Perhaps one of the most significant bars to wage disparity cases is the difficulty of obtaining real data that helps a plaintiff to frame an effective class action complaint. While the law allows individual claims, for many plaintiffs lawyers, a class action is desired where potentially hundreds or thousands of workers with wage disparities are at issue.
Federal Equal Pay Act class actions are opt-in classes, meaning that a lot of effort is put in up front by a plaintiff to identify victims and seek members of a class. Title VII, by contrast, allows wide-ranging class actions (all women in such and such positions, for instance), although employers have had some success preventing certification of overly broad classes.
More significantly down the road, the U.S. Supreme Court’s 2011 decision in the Walmart wage-and-hour class action recognized that where employment decisions are “subjective” (which might include a salary offer or the placement of someone in a pay range), it can be difficult to maintain a class action as the class is not similarly situated.
EEOC Pay Data to the Rescue
There is no doubt that EEOC-collected wage and salary data will fuel new efforts to litigate class actions addressing alleged wage disparities.
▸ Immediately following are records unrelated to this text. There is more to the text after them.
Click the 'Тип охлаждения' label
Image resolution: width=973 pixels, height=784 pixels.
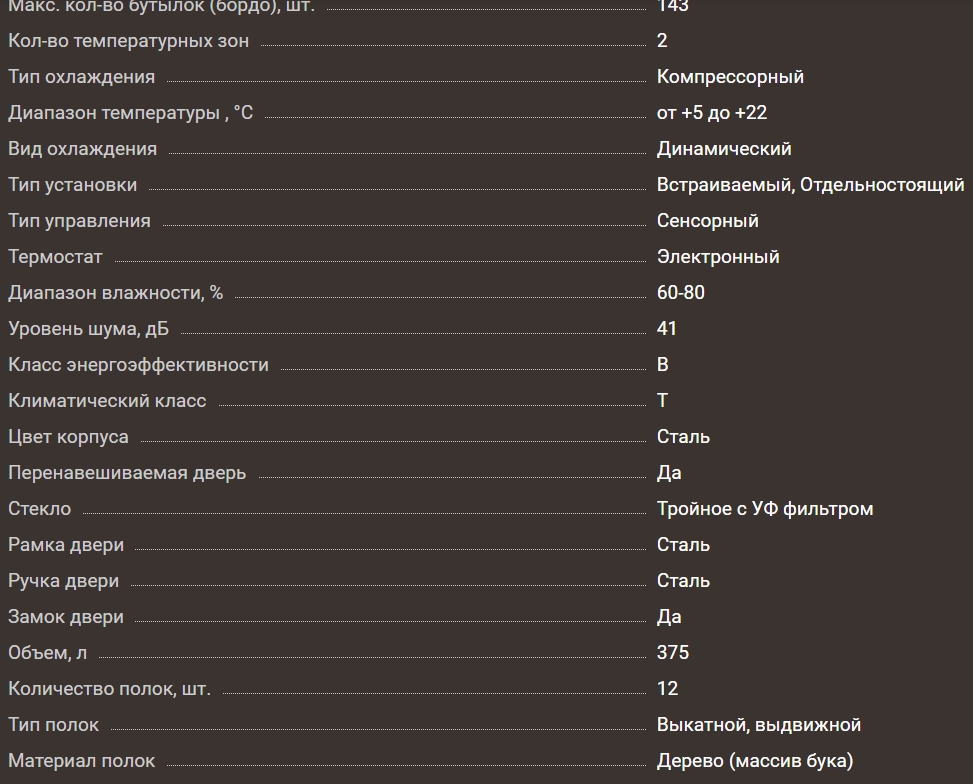81,77
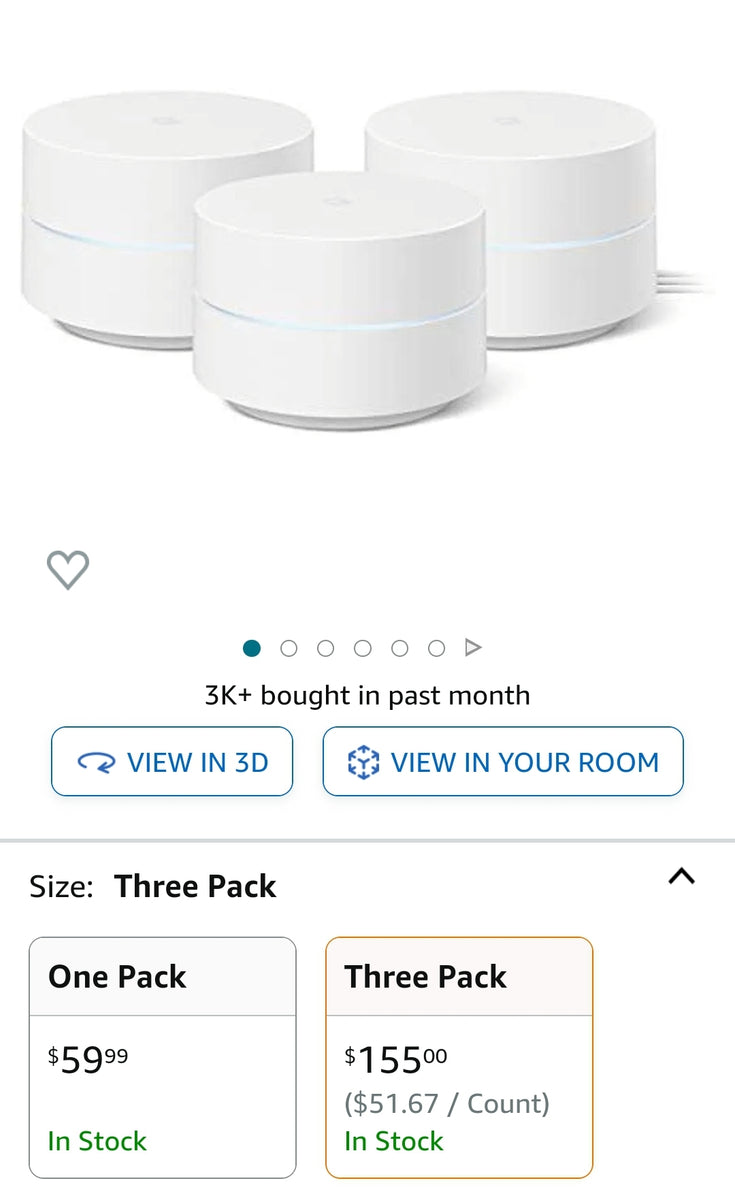The height and width of the screenshot is (1200, 735).
Task: Advance the image carousel using the arrow icon
Action: (473, 647)

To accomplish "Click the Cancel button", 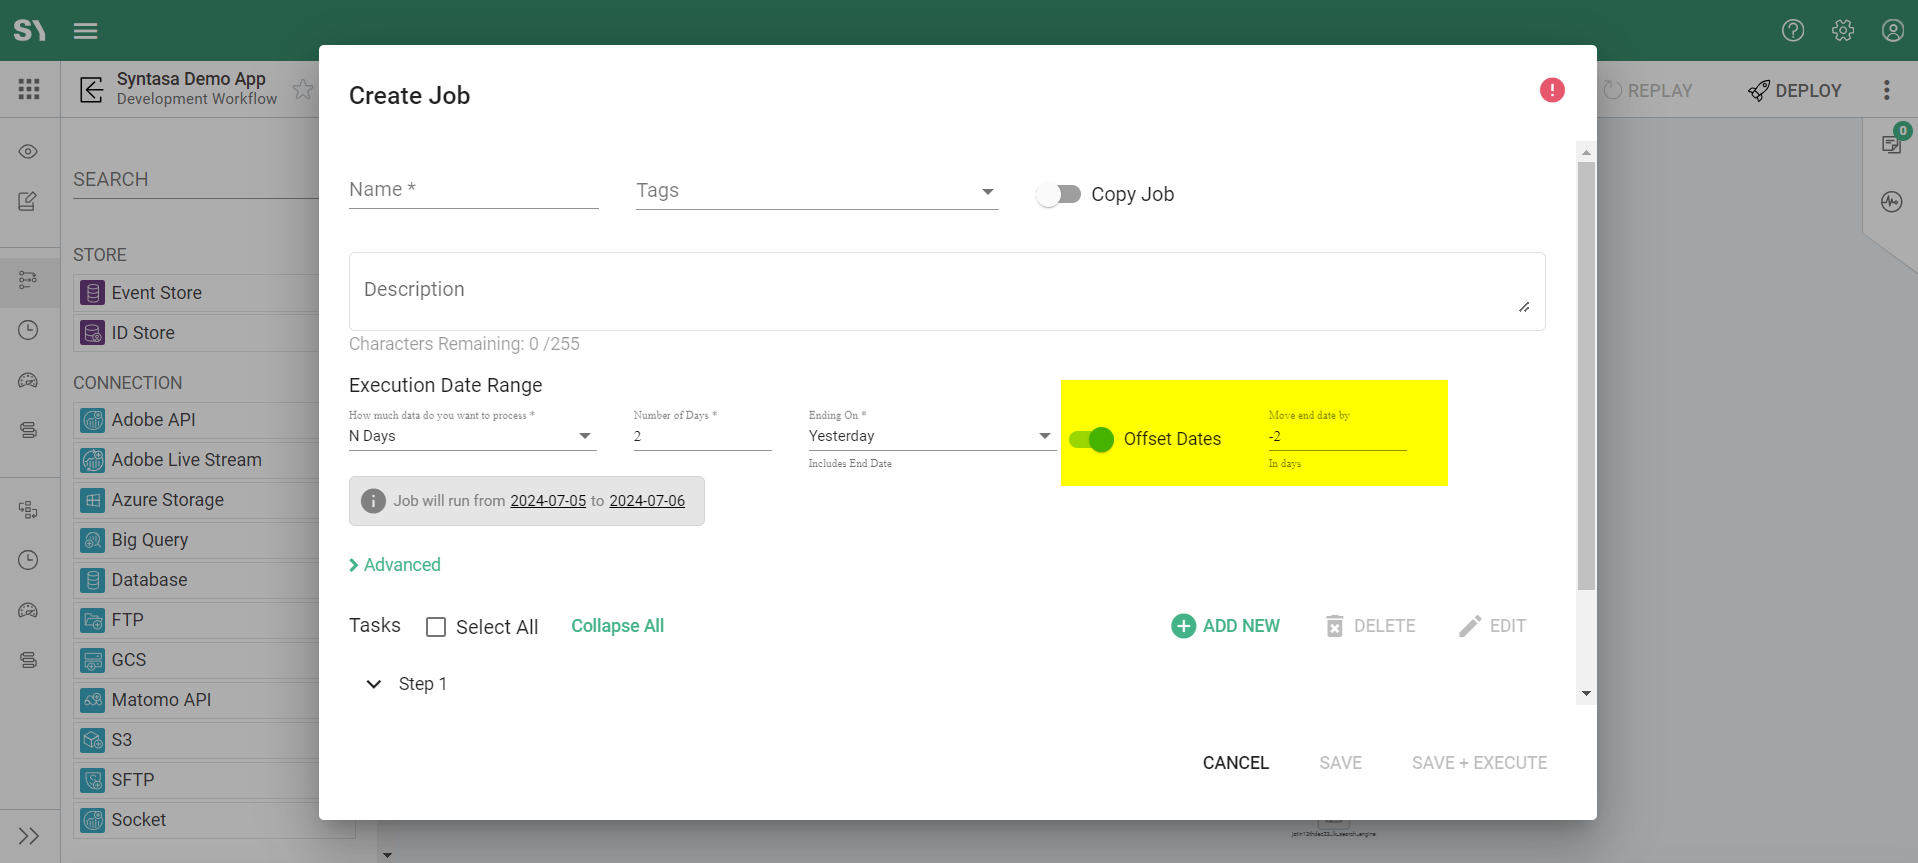I will click(1235, 763).
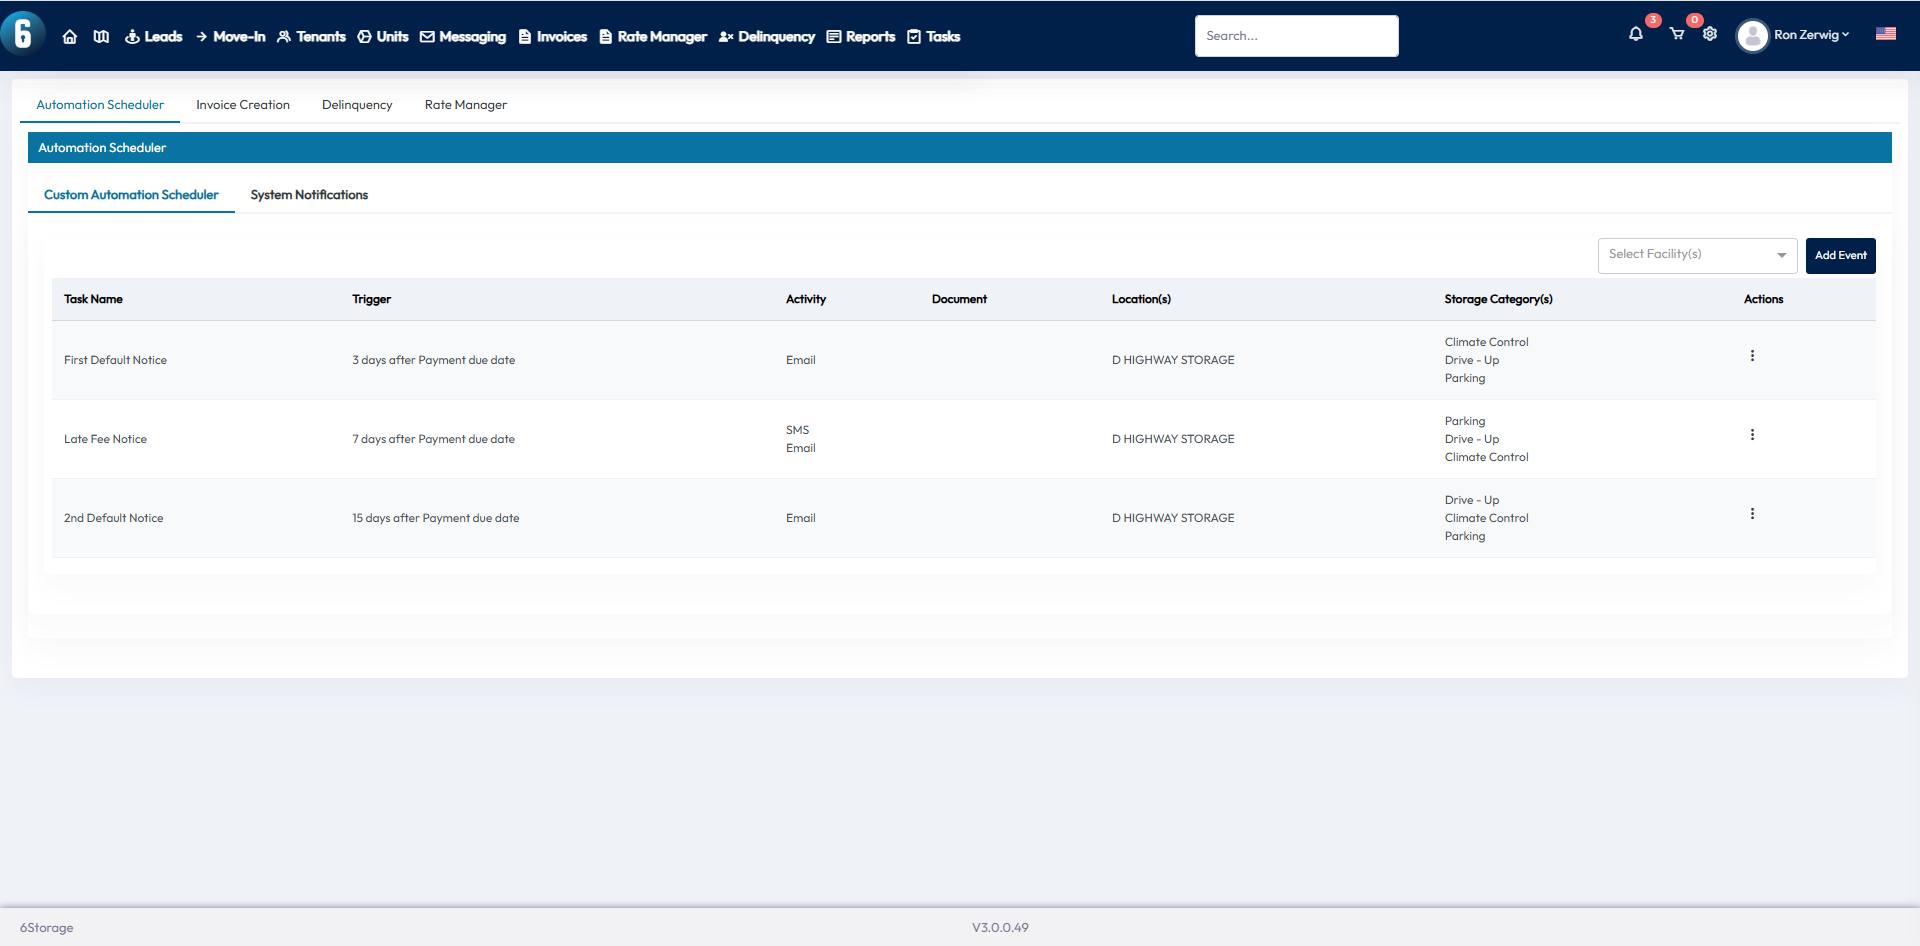Click the Search input field
This screenshot has height=946, width=1920.
(x=1296, y=36)
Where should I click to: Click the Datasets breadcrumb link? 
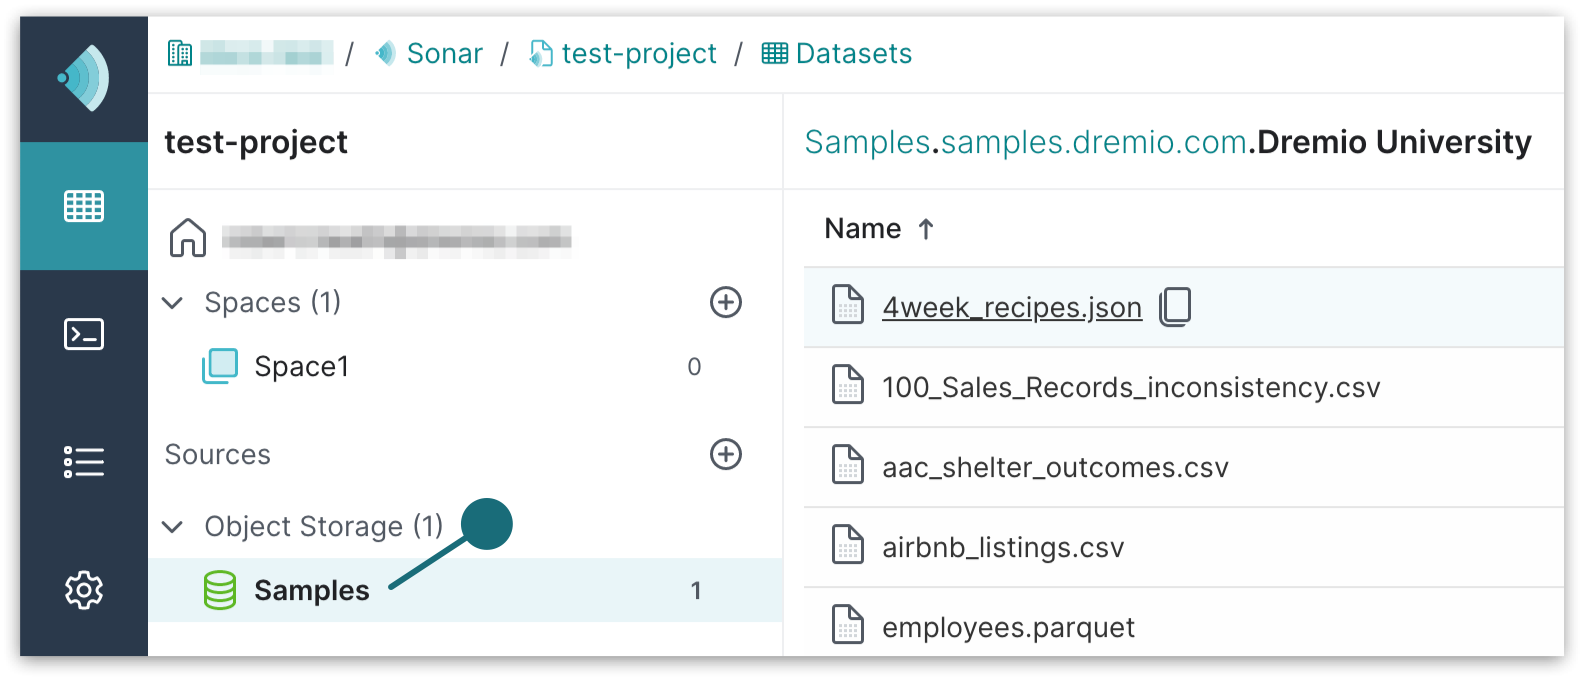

Litigants will use the EEOC data, supplied by the employer directly, to better frame an initial complaint that can withstand attacks by motion, as well as to better target companies for litigation based on significant reported pay gaps.
Employers will argue among other things that little can be determined from broadly aggregated pay in broadly designated EEOC job categories. But there is little doubt that collective actions will get a boost from Judge Chutkan’s ruling.
Employers also face the prospect that the public is more interested in this topic and generally favors equal pay for equal work. Potential publicity about outlandish pay discrepancies will likely drive more interest for those promoting the equal pay agenda. Boards of directors have little choice but to request HR departments and senior leaders to explain reported pay discrepancies.
The Case for Proactive Pay Equity Analyses
Understanding what your data may show is the key to giving your organization advice on what it might need to do now. Organizations that have recently done a thorough pay equity analysis will better understand not only what they might report but can also observe if previous measures to moderate pay gaps have been successful.
A proper pay equity analysis is done under legal privilege and allows you to explore how different factors such as tenure, hire date, location, prior salary and employee ratings (as some examples) may have affected your pay data when comparing by race and sex.
Could this be used against you? There is no guarantee, as data is data and like other facts, it is always discoverable. But using counsel familiar with these efforts to help make judgments and decisions about the data is an example of privileged advice that can be protected. More importantly, privileged advice better places your organization to understand its risks and consider appropriate actions. There are many good professionals who specialize in conducting these analyses. Most can partner with lawyers working under privilege.
Finally, it is my experience that managers and workforces respond positively when it is understood that the employer is taking steps to ensure pay inequities are fairly dealt with by the employer. This is a complicated topic so get advice now and keep an eye on the EEOC’s website for more details about reporting requirements.